Book 161: The Hobbit – J.R.R. Tolkien

Tolkien, J.R.R. - The Hobbit[To see an updated review of when I re-read it in 2014 as part of my 30×30 project click here.]

What is there to say about this wonderful book that hasn’t already been said in some way or some form? Not much honestly, so this isn’t much of a review. It’s more a response/regurgitation of my immediate thoughts having finished reading it Wednesday evening.

I’m glad I squeezed in a re-read of The Hobbit this year for a couple of reasons: it’s the 75th anniversary of its original publication; I haven’t re-read it since high school; the first of the films comes out this year; and there was an awesome panel at the 2012 Boston Book Festival about the book, the movie, the previous adaptations and the associated artwork.

What I enjoy most about The Hobbit is that it’s a tale told as a story. Tolkien tells the story as if you are one of his children snuggled up in bed waiting to find out what adventures happened from the night before and you can hear and experience this in the writing. And this is one of the things that makes me want to perhaps try an audio version of this book.

However, at the same time that this makes the tale magical, it also detracts, only minimally, from the story. The writing at times isn’t as concise, clear or powerful as it could be because I believe Tolkien sacrificed some of this for simplicity and spoken voice. But, as I said, I am perfectly okay with this.

The only other thing which bothers me, and this is about all of Tolkien’s works that I’ve read (so just the four), is the lack of female presence in general. I mean women do appear, but only in passing, most often in terms of mothers and wives, but that’s about it. I know his writings are a product of the time, the 1930s, and the audience, his young sons, but come on societies were never really that gender striated all the time!

Having not read the story since High School, before the release of The Fellowship of the Ring, on film, it shocked me how much I remembered. Rereading, I convinced myself one thing should be there but wasn’t: Tom Bombadil; and I only completely forgot one, sort of major important thing: the battle of five armies. So that’s pretty impressive.

I am, of course, very excited to see the film and have intentions of seeing it for my birthday next Friday! Although Jackson strayed in various parts of the Lord of the Rings trilogy and has already admitted to embellishing and adding to The Hobbit I believe he has done a stunning adaptation and the scores are phenomenal.

Recommendation: A MUST READ! It doesn’t matter what genres you enjoy or what books you generally read, The Hobbit is a fun tale which isn’t difficult to read and provides amazing action and adventure for all ages!

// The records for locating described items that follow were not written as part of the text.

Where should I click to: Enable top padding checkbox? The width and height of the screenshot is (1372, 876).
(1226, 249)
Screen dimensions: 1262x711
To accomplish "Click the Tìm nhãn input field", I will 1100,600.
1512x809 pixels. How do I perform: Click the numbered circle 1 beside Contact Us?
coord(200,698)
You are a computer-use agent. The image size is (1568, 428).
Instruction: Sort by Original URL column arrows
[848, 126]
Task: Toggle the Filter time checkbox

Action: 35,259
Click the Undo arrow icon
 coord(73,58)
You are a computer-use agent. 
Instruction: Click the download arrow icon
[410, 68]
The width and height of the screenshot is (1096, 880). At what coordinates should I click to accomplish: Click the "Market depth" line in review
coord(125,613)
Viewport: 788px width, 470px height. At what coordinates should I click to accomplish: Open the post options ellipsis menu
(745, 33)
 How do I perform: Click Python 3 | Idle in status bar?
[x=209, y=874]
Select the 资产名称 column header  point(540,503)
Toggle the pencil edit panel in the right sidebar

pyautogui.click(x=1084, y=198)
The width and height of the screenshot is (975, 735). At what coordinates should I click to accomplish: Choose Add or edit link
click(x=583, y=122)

Opening Line: “In a hole in the ground there lived a hobbit.”

Closing Line: “‘Thank goodness,’ said Bilbo laughing, and handed him the tobacco-jar.” (Whited Out.)

Additional Quotes from The Hobbit
“There is a lot more in him than you guess, and a deal more than he has any idea of himself.” (19)

The thing all things devours;
Birds, beasts, trees, flowers;
Gnaws iron, bites steal;
Grinds hard stones to meal;
Slays king, ruins town,
And beats high mountain down.” (77)

“‘Merry is May-time!’ said Bilbo, as the rain beat into his face. ‘But our back is to legends and we are coming home. I suppose this is a first taste of it.'” (298)


5 thoughts on “Book 161: The Hobbit – J.R.R. Tolkien”

  1. I’m just finishing up a re-read of The Hobbit also. The story telling structure of it jumped out at me too, particularly how much of it is divided up into distinct episodes. I’d also forgotten how funny it is!


      1. I’m almost a little worried of the opposite of that. It looks like they’re going to try and make it very dramatic when the tone of the book is quite light-hearted. I’m sure I’ll love it either way, though.